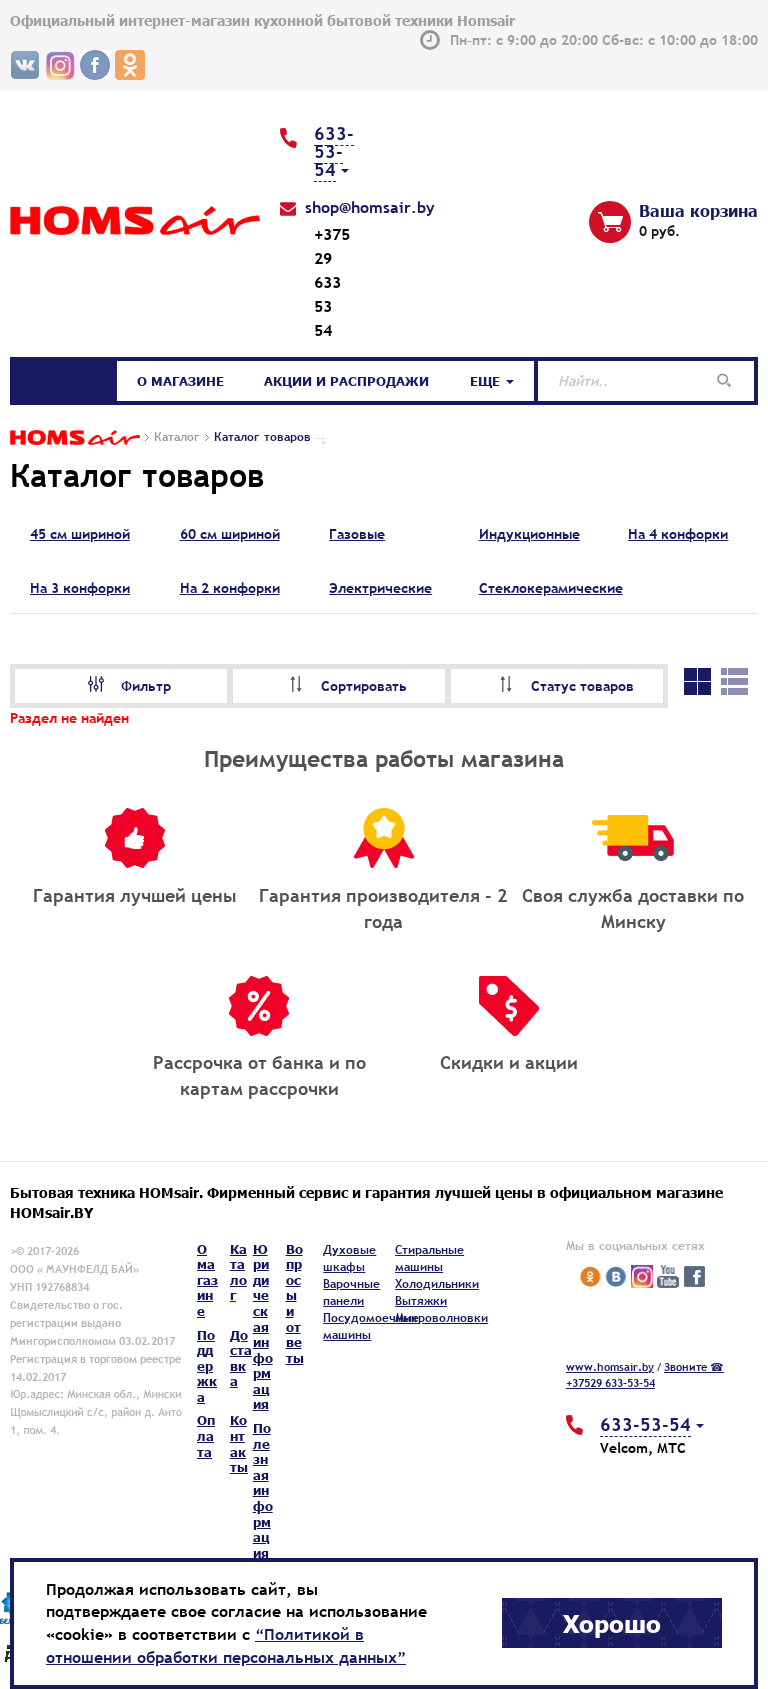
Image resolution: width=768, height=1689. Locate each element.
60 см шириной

===============

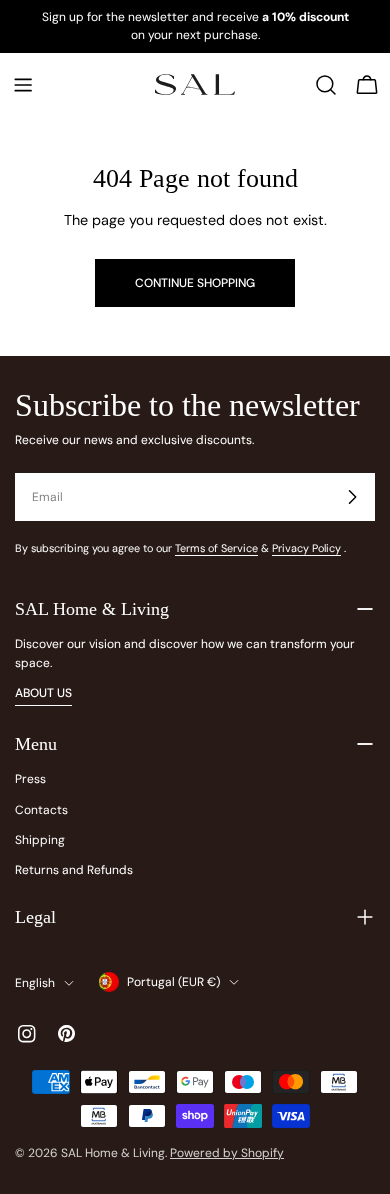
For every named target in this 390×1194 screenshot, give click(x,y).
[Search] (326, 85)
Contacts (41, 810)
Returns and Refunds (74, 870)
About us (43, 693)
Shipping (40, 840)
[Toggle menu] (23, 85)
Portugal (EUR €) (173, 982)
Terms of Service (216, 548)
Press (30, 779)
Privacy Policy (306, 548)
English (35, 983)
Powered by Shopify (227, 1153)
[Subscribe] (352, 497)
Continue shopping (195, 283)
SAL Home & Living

===============

### Work item
Would you copy, unchanged, the stretch of the records above that begins at the line containing "Image resolution: width=768, height=1689." and ends at the line containing "60 см шириной", and only that?

### Answer box
Image resolution: width=768, height=1689. Locate each element.
60 см шириной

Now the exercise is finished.